Cheryl pointed Stevie out to me.  I felt obligated to take a picture.  Secretly.

And yes, I am the most awkward girl in America.  Now, on to my Stevie.

So sultry.
So sultry.

This bad boy (or more appropriately, little lady) is comprised of rotisserie chicken, avocado, provolone cheese, pineapple-habanero sauce, lettuce, tomato, red onion, sprouts, and habanero mayonnaise.  I got the sandwich to go and in the fifteen minutes it took to get from the shop to my home, the bread had already become a little mushy. I blame the sauce, which could have benefited from being thicker and not so runny.  Despite this, the flavors were pretty good.  The chicken was nicely seasoned with a bit of a cajun vibe, and the habanero mayonnaise had a nice bite.  The first few bites were pretty solid.  A little hot, but manageable.  It was with the fourth that I began regretting my decision to drink a cream soda rather than a milk.  I’ve never really had a sandwich that clears my sinuses and makes me wish I were genetically better predisposed to tolerating heat.  That made me like it though.  It was a little fun, a bit more adventurous than your typical deli sandwich.  While eating it however, I kept thinking of slight tweaks that would improve the sandwich.  Maybe nix the pineapple habanero sauce and make a pineapple habanero mayo?  Add a slice of pineapple even.  I would have liked another few (seven to ten) slices of chicken to bulk up the sandwich and make it good on any bread choice, rather than just the plain wheat.  And maybe throw some arugula in there for a peppery touch?  Overall, it was good, but there is a better sandwich within this Stevie.   I think what we see here is too strong a focus on the quantity and, in turn, the quality suffers.  The menu is a little confusing honestly, with their long, obscure names for toppings (it’s technically called the “spicy wouldn’t you love to love her pineapple habanero” sauce) and there are just too many sandwiches that are too similar.  If not for Cheryl to walk me through the menu, I may have been a little too overwhelmed to choose.

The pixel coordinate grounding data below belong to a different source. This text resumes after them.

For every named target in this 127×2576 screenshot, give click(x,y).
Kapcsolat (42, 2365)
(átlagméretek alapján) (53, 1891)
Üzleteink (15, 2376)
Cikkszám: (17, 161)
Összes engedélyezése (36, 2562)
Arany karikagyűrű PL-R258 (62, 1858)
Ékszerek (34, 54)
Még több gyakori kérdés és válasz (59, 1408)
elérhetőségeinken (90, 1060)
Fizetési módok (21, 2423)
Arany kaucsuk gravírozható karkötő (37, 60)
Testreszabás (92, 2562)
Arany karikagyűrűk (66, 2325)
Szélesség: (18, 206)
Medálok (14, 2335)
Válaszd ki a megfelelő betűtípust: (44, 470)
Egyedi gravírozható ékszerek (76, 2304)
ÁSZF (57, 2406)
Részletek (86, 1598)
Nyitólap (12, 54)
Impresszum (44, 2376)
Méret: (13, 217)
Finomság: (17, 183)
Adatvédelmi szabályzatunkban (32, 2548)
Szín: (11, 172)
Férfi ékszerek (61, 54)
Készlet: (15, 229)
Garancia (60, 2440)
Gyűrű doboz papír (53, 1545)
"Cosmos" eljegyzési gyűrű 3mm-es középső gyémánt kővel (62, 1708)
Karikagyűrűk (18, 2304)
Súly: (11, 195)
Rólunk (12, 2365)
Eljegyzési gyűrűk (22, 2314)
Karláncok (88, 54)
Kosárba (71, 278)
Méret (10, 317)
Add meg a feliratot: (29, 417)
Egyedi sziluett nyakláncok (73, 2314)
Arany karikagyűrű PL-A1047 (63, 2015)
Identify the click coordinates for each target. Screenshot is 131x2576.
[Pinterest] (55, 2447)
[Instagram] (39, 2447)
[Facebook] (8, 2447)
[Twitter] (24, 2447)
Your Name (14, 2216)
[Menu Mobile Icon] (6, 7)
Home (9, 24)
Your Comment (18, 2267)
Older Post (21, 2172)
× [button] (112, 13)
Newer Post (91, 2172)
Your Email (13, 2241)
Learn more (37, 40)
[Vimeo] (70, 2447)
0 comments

Price: $9.25 for a sandwich the size of which I can easily make at home.  Definitely needs more meat to warrant this price.

Menu:  Massive, with 65 unique sandwiches and the ability to create your own.

Ambiance:  Very warm and hospitable.  You can tell these people care.  A bit vacant inside though–enjoy a nice chat with Cheryl, then take your sandwich to go.

Sides:  I didn’t see any chips, though there were individually wrapped cookies and cracker packs randomly on a plate for sale.

Second Trip Worthy?  There are 64 more sandwiches to try and they offer a club card that gives you your 10th sandwich for free.  So obviously.

Overall rating: 6 out of 10 sandwiches!